Yet he had, in truth, no ground for this despondency. St. Paul laid the foundations of flourishing churches amidst “a great fight of afflictions;” what wonder if one of the greatest of Protestant missions in a later age should share in trials from which “the churches in Macedonia and Achaia” were not exempt? The letter proceeds thus:
“I am very happy to inform you that all goes on well at the Islands, notwithstanding the contests here. I have forwarded to you, by this conveyance, all the letters; from them you will learn the affairs of the missionaries: I hope all the brethren have joined them. Four thousand of the natives can now read. I send you one of Pomare’s letters to me. Mr. John Eyre has translated it. You will see what the views of the king are. He is now writing a dictionary of his own language, and one of the chiefs is employed at the press. I am very sorry they did not meet the king’s wishes with regard to the printing press, and set it up at Tahiti, where he lives; taking it away from him was unwise.... The main work is done now, as far as respects the planting of the gospel. Their native idols are burned in the fire, and many have ‘tasted that the Lord is gracious’ amongst the inhabitants.

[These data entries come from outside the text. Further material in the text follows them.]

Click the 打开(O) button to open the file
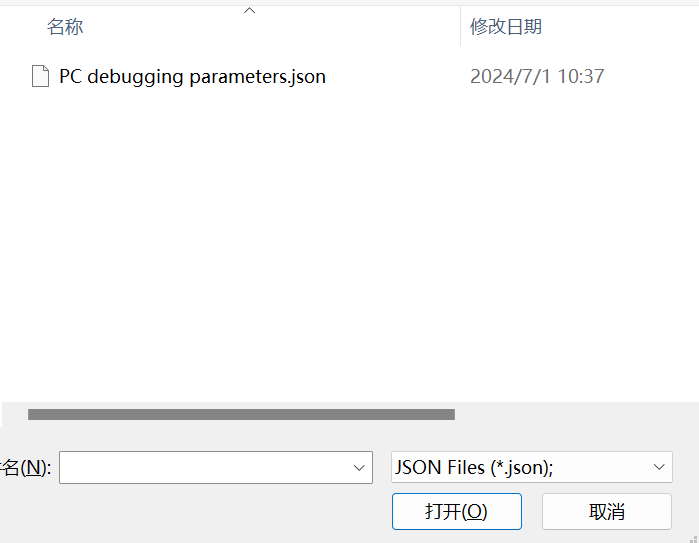The height and width of the screenshot is (543, 699). (x=457, y=511)
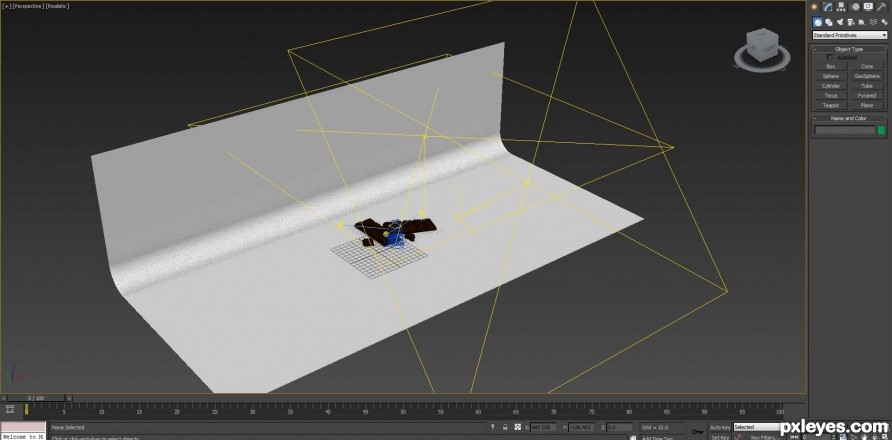The height and width of the screenshot is (440, 892).
Task: Select the Shapes category icon
Action: 828,22
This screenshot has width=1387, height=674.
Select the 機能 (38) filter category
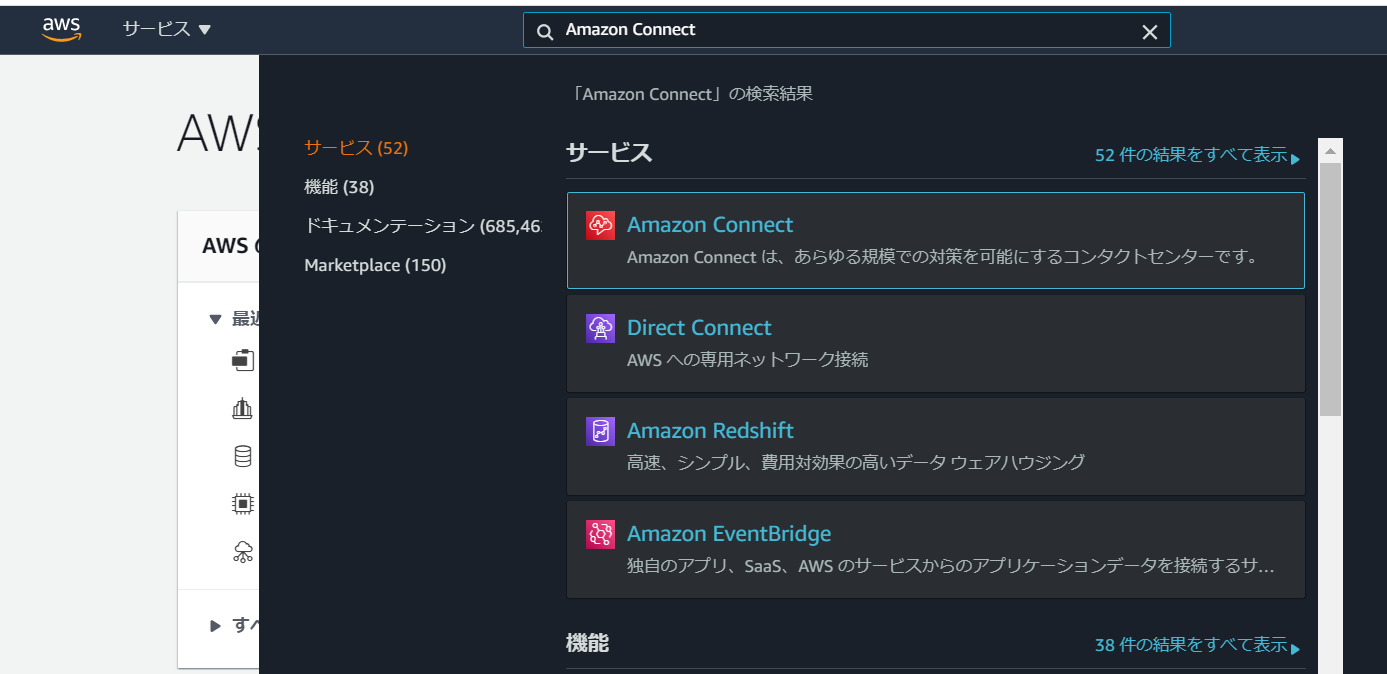coord(339,187)
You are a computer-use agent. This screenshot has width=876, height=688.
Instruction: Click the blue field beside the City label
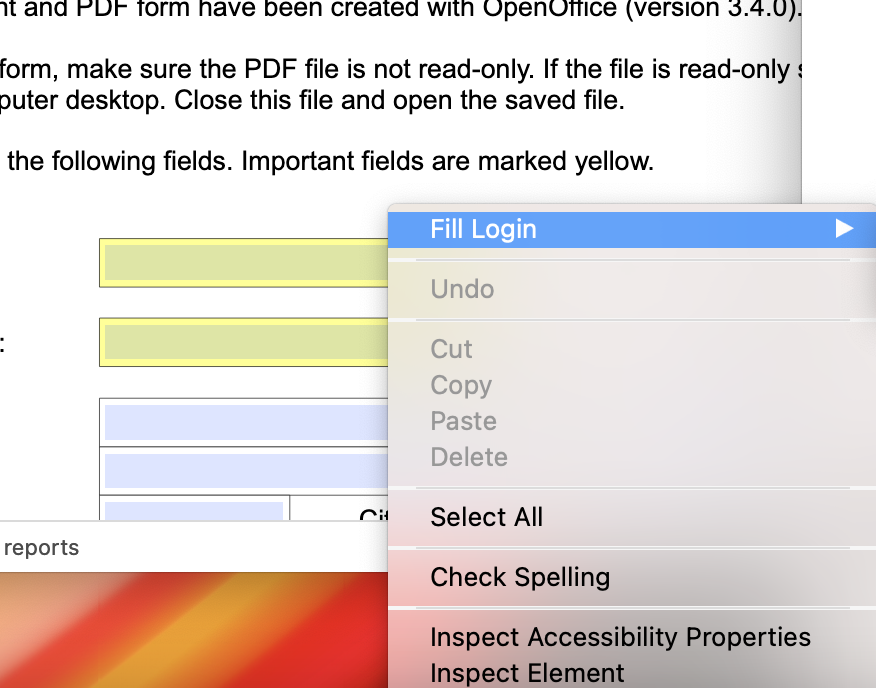click(x=190, y=512)
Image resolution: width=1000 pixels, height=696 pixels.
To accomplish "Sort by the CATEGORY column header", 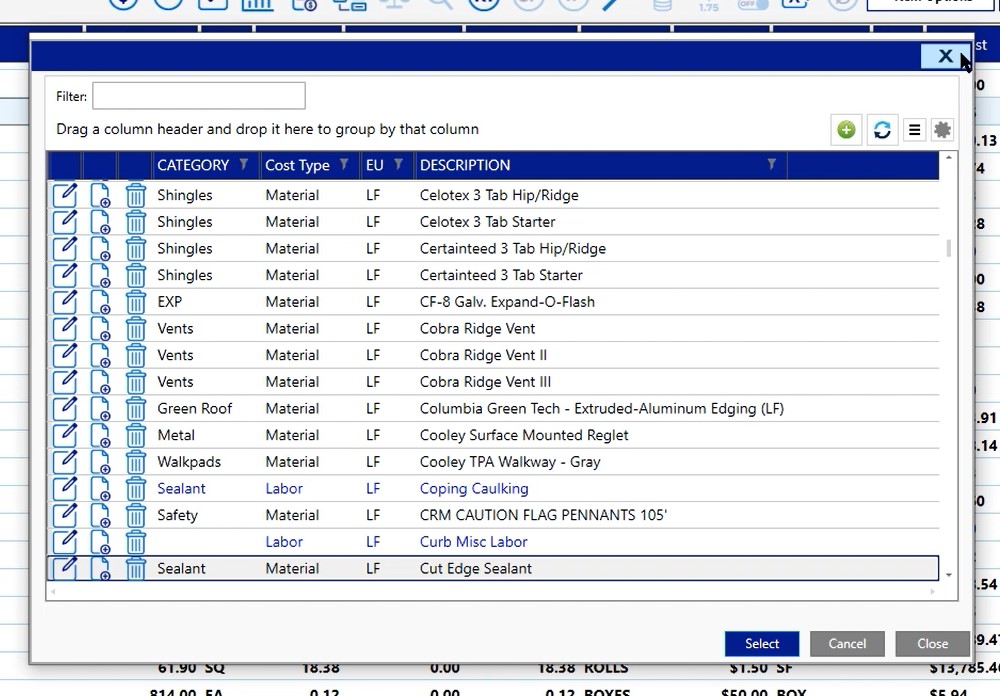I will [x=193, y=165].
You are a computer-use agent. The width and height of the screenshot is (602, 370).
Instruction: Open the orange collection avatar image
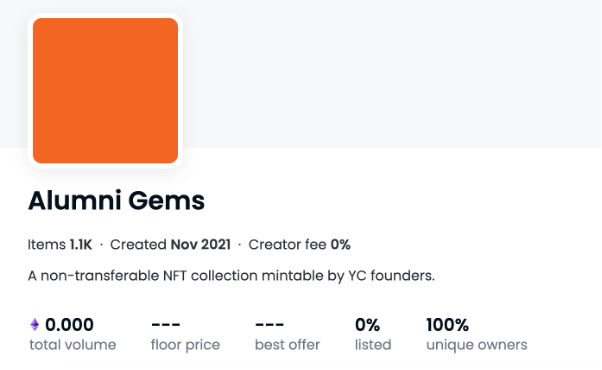[x=106, y=91]
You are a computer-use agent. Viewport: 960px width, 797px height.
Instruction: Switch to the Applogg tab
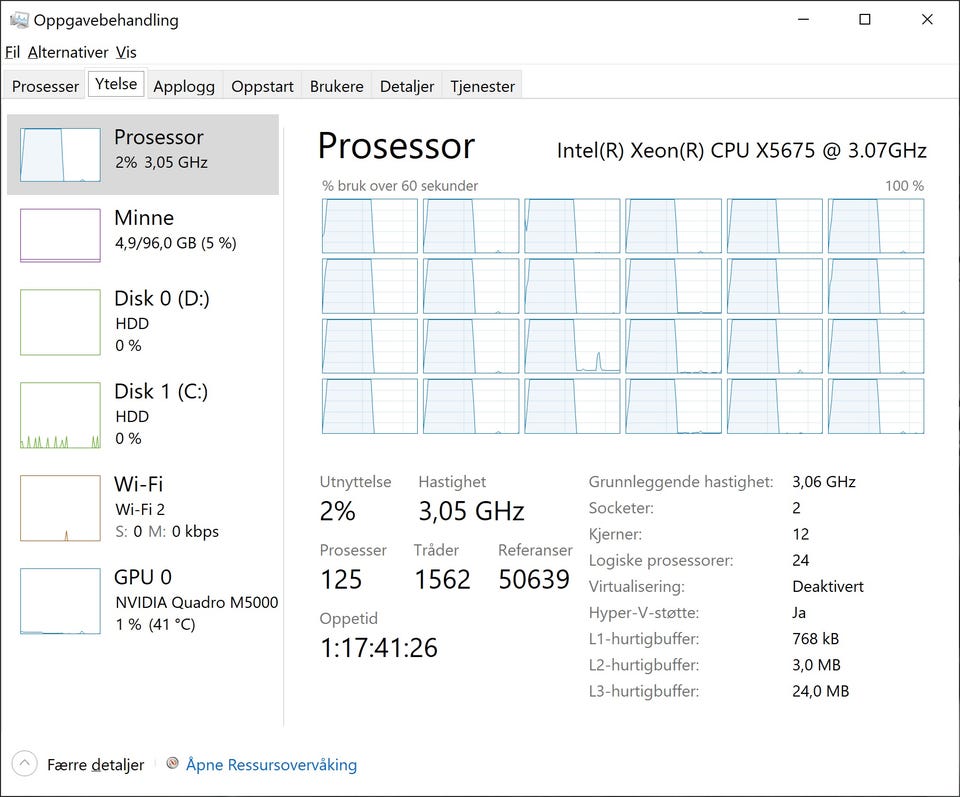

They sing, and read, and pray, and teach one another, so that there can be no fear that religion will be lost in the Islands again. The work has evidently been of God, and he will carry it on for his own glory. They will now also have their vessel, by which means they can visit the different islands and Port Jackson. I should wish much to see them turning their attention to agriculture, etc., so as to induce habits of industry among the natives, so that the natives of the Society Islands may rank with civilized nations.” The letter closes, after a minute detail of the affairs of their missions, with an appeal, which, even at this distance of time, must be read with pain, and which nothing short of mental agony would have wrung from such a pen. “I rely with confidence on the Society for their support and protection. Unless his Majesty’s ministers will interfere, I may expect similar attacks from the same quarter. If this should be the case, it cannot be expected I should remain in the colony to be ruined in my character, circumstances, and peace of mind. The last seven years have been very dreadful. A solitary individual cannot withstand the influence of those in power, armed with such a deadly weapon as the public papers, and every other means of annoyance at their command. I have written on the subject to Lord Bathurst....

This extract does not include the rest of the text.